> > These 13 ( 8%) had very brief IMPLEMENTATION sections that
> > didn't contain any substantive discussion.
> > These 21 (13%) contained remarks about the author's ignorance.
> > These 15 ( 9%) had no IMPLEMENTATION section at all.
> The distinction between these three cases is arbitrary and trivial,
> being as they are more a reflection of the authors' tastes.
No, that is not true. The distinction between the first two groups is
trivial. The third group is a group of RFCs that were published even
though the supposedly required section was omitted.
I mentioned the remarks about the authors' ignorance because it seemed
to me that these were people who might have appreciated being hooked
up with someone who could help make their RFCs stronger.
> I wish you had applied the standard more evenly; imho, 97 & 100 had
> good reasons for their cursory treatments of implementation.
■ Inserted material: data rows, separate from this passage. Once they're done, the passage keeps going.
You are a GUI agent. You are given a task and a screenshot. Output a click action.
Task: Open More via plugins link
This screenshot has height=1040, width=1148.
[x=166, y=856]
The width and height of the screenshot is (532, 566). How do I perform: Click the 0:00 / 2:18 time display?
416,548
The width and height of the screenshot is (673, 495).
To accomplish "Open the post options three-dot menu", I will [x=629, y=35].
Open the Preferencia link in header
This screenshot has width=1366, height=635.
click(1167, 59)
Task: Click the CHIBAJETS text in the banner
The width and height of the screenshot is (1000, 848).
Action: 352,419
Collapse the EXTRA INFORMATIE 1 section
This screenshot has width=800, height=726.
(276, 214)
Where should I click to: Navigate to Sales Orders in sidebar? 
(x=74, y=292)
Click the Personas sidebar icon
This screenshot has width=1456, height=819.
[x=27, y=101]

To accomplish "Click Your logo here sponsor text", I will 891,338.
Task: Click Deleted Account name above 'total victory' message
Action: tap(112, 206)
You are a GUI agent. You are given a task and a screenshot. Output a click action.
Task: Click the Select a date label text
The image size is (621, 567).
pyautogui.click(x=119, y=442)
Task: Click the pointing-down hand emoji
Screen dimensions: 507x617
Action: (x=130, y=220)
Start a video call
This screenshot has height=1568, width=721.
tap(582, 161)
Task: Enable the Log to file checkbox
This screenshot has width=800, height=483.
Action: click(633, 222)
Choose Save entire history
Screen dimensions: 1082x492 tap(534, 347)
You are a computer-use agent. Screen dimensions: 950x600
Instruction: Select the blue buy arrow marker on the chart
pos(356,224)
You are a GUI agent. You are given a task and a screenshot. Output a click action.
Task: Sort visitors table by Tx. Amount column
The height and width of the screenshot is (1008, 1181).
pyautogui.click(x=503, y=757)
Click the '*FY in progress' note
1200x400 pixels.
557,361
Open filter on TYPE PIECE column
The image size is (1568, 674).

Sorry. I should have put in a disclaimer that I did the survey very
quickly and I didn't try to be consistent. The important point of the
survey was that many RFCs that should have implementation sections
lack them. The details about why the section was omitted are there
mostly to pander to curiosity.
I'd like to amend my proposal. Suppose that the librarian *suggests*
that RFC authors contact the WG chair when they submit RFCs that omit
the implementation section? That way nobody is forced to do anything,
and many people might be grateful for the service.